Essa quantidade já foi maior, mas continua sendo uma das mais altas nas Américas e supera a média mundial, segundo a Organização Mundial da Saúde (OMS).

De acordo com a medição, baseada em dados compilados entre 2008 e 2010, o Brasil tem a nona maior média de consumo alcoólico, entre 35 países pesquisados no continente.

Nos três anos anteriores, os adultos brasileiros consumiam 9,8 litros de álcool puro, terceira maior média do continente.

O consumo de álcool per capita pelos homens brasileiros é de uma média de 13,6 litros puro por ano. Entre as mulheres brasileiras, o consumo per capita é de 4,2 litros de álcool puro por ano.

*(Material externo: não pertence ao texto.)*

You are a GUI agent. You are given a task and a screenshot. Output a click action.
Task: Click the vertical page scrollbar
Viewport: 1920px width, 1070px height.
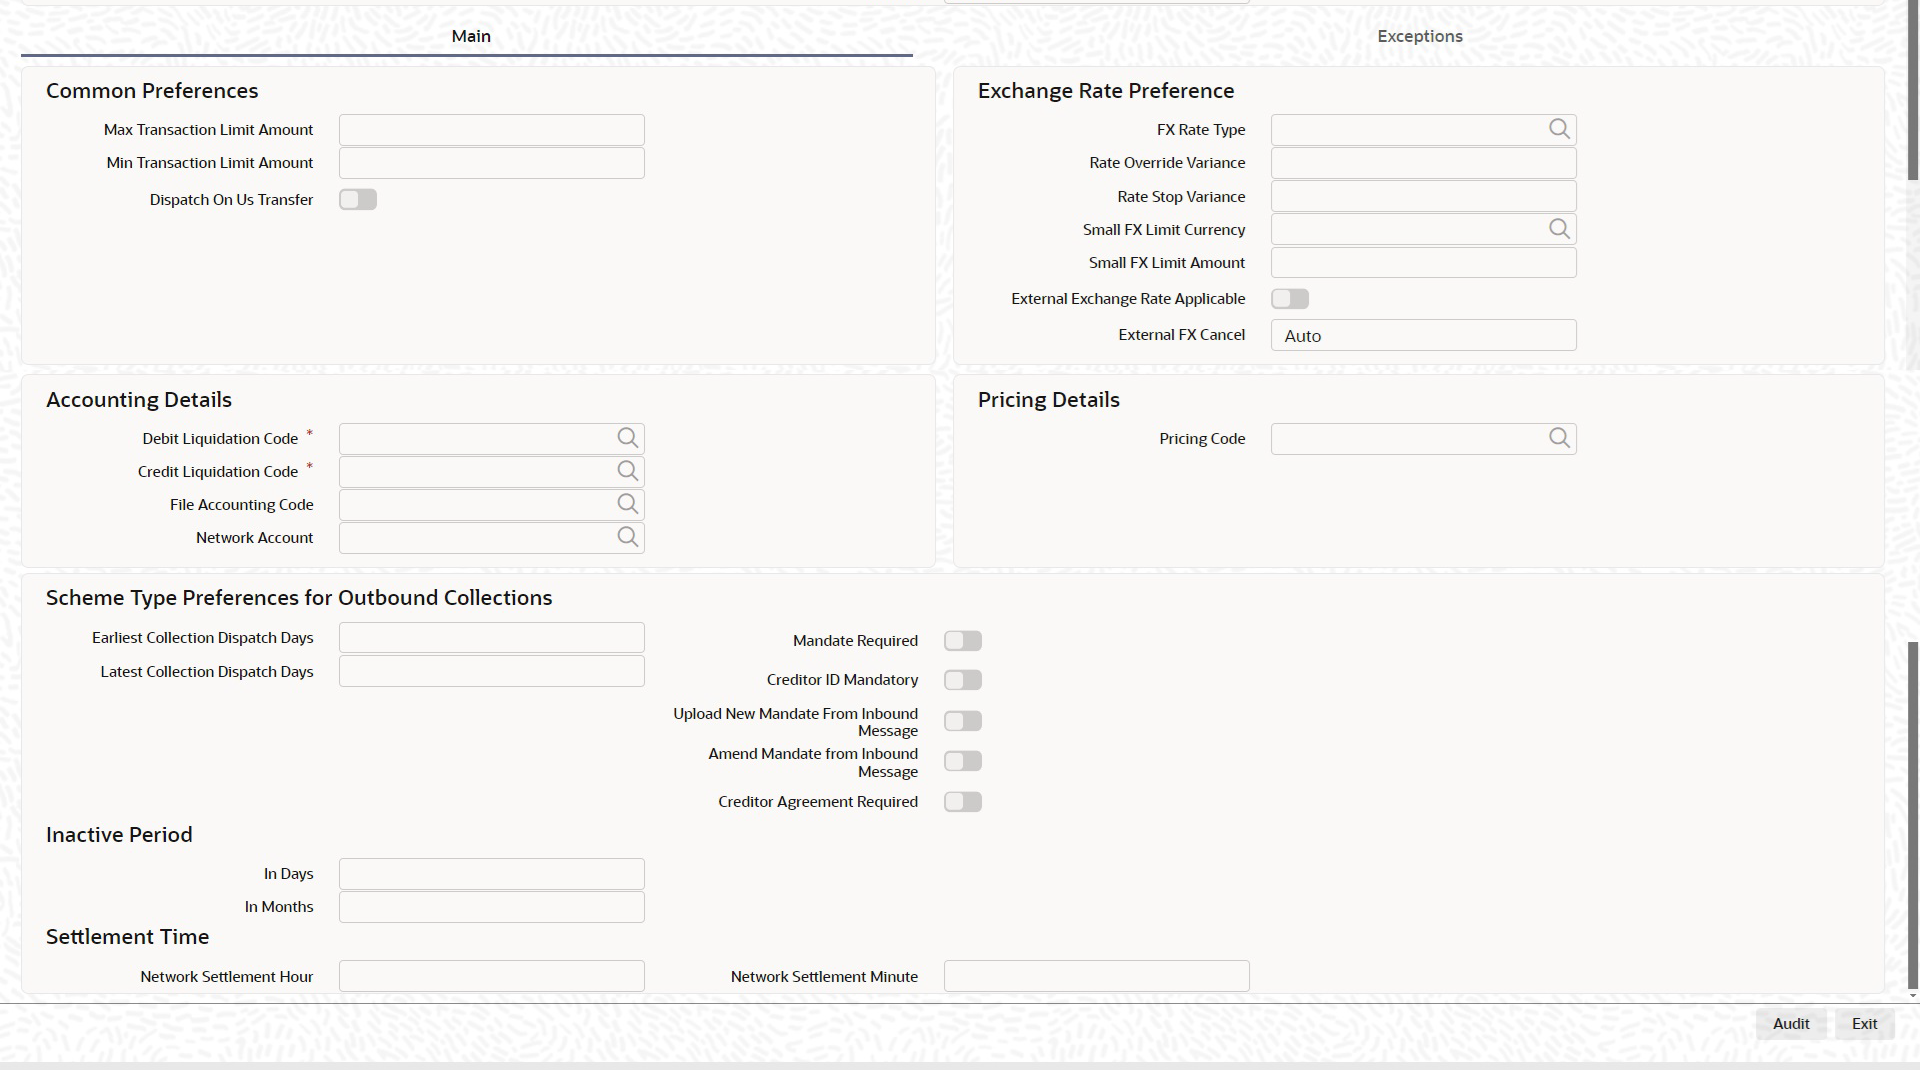[1912, 814]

Uma morte a cada 100 segundos

Segundo Maristela Monteiro, assessora sobre abuso de substâncias e álcool da OMS, há uma cultura de consumo de álcool instalada na América Latina, criando um importante problema de saúde pública regional.

A consequência é que, em 2012, houve uma morte a cada 100 segundos em decorrência do álcool - 80 mil mortes poderiam ter sido evitadas naquele ano caso o consumo de álcool não tivesse ocorrido.

"Em geral, o consumo de álcool e os danos resultantes são relativamente altos nas Américas, em comparação às demais regiões do mundo", aponta o estudo da OMS.

O relatório da OMS cita outro estudo que identifica o álcool como a maior causa de mortes entre jovens brasileiros entre 15 e 19 anos. E, "ainda que o Brasil tenha repetidamente imposto leis para baixar o limite legal de teor alcoólico no sangue e aumentar as penas para quem bebe e dirige, esses esforços não têm tido efeitos duradouros na segurança viária", aponta o texto.

Além disso, a organização calcula que o consumo de álcool contribua com mais de 200 doenças ou lesões, como cirrose hepática e alguns tipos de câncer. Também torna as pessoas mais suscetíveis a doenças infecciosas, como HIV e tuberculose, e menos receptivas ao tratamento.